Rajangan dari tiga macam tembakau dijadikan satu dengan memakai ukuran dan perbandingan. Pada umum tembakau lauk lebih sedikit dari pada tembakau penyelaras dan pelengkap.

Proses penyatuan tiga karakter tembakau yang berbeda tersebut biasa disebut casing atau Blending, yang berfungsi melembabkan tembakau dan menyatukan tiga macam tembakau yang berbeda karakteristiknya. 

Pada teknik casing dibutuhkan cairan dari hasil campuran rempah-rempah yang jumlahnya sekitar 15 macam, yang telah direbus bersamaan. Rempah- rempah yang digunakan seperti kayu manis, kapulaga, kencur dan lain-lain. 

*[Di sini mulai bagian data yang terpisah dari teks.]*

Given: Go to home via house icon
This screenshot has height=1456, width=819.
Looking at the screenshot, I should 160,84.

Metode casing termasuk proses manual/alami dan memerlukan waktu untuk fermentasi agak lama minimal sekitar ± 10 jam. Setelah 10 jam tiga karakteristik tembakau dianggap sudah menyatu, baru diberikan aroma yang terbuat dari sari buah-buahan atau sejenisnya sesuai selera. Blending seperti halnya casing, namun blending menggunakan inovasi teknologi pemanas mekanik, dan waktu yang dibutuhkan sangat singkat dibanding casing.

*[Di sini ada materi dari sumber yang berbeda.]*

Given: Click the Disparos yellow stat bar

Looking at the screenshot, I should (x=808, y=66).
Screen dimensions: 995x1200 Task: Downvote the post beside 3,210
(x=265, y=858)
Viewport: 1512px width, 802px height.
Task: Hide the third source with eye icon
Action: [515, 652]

Selesai proses penyatuan tembakau dan aroma, proses selanjutnya mencampur tembakau dan cengkeh. Biasanya semakin banyak cengkeh yang dicampurkan, akan semakin enak dan nikmat. 

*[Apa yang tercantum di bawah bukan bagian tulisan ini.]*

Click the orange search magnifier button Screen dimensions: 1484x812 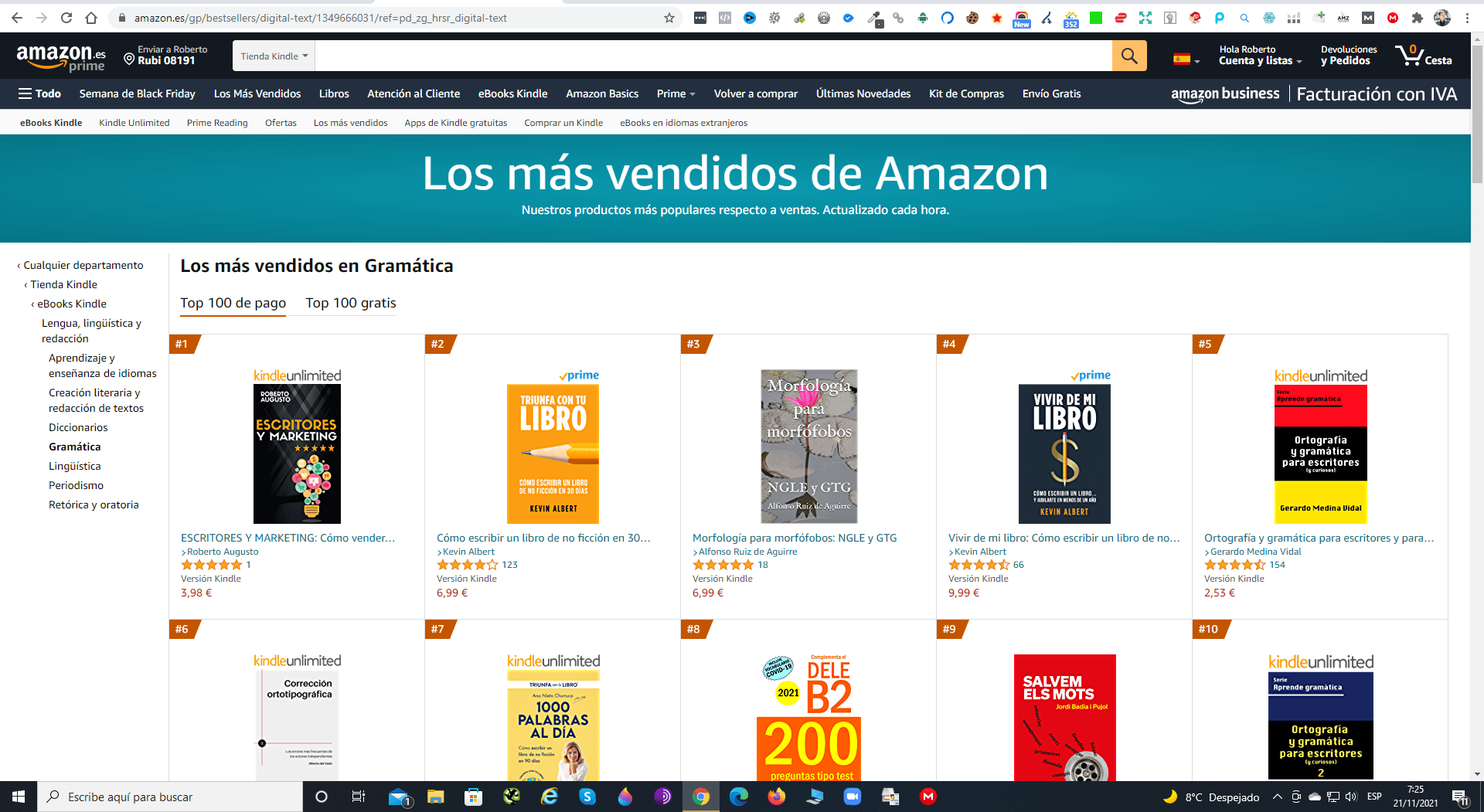tap(1128, 56)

Sesuai selera, apabila pembuat rokok menginginkan lebih banyak keluarnya bunyi kretek kretek, untuk menonjolkan identitas kretek maka cengkeh jawa sebagai campuran paling banyak. Sebaliknya, bila menginginkan kuatnya aroma, maka cengkeh dari Indonesia timur seperti Maluku dan lain-lain, sebagai campuran cengkeh yang paling banyak. Apabila menginginkan keduanya, maka perbandingan komposisi campuran cengkeh dibuat sama.

Cengkeh tidak serta merta di campurkan dengan tembakau, namun harus melalui proses pemotongan kecil- kecil / tipis-tipis. Potongan cengkeh yang bagus tidak terlalu besar dan tidak terlalu kecil –lembut–.  

Selesai mencampur tembakau, cengkeh dan aroma, proses selanjutnya adalah penggulungan semua bahan ke dalam klobot atau papier. Umumnya penggilingan bahan dengan dua cara, yaitu, pertama; menggunakan tangan dan dibantu alat tradisional disebut alat pelinting atau alat penggiling yang telah didesain bentuknya sesuai kebutuhan, bahannya macam macam, kebanyakan dari kayu, kain dan tingginya ± 25 cm. Hasil dari proses penggilingan ini biasa disebut sigaret kretek tangan (SKT). Kedua; penggilingan menggunakan mesin –revolusi industri–  biasa disebut sigaret kretek mesin (SKM).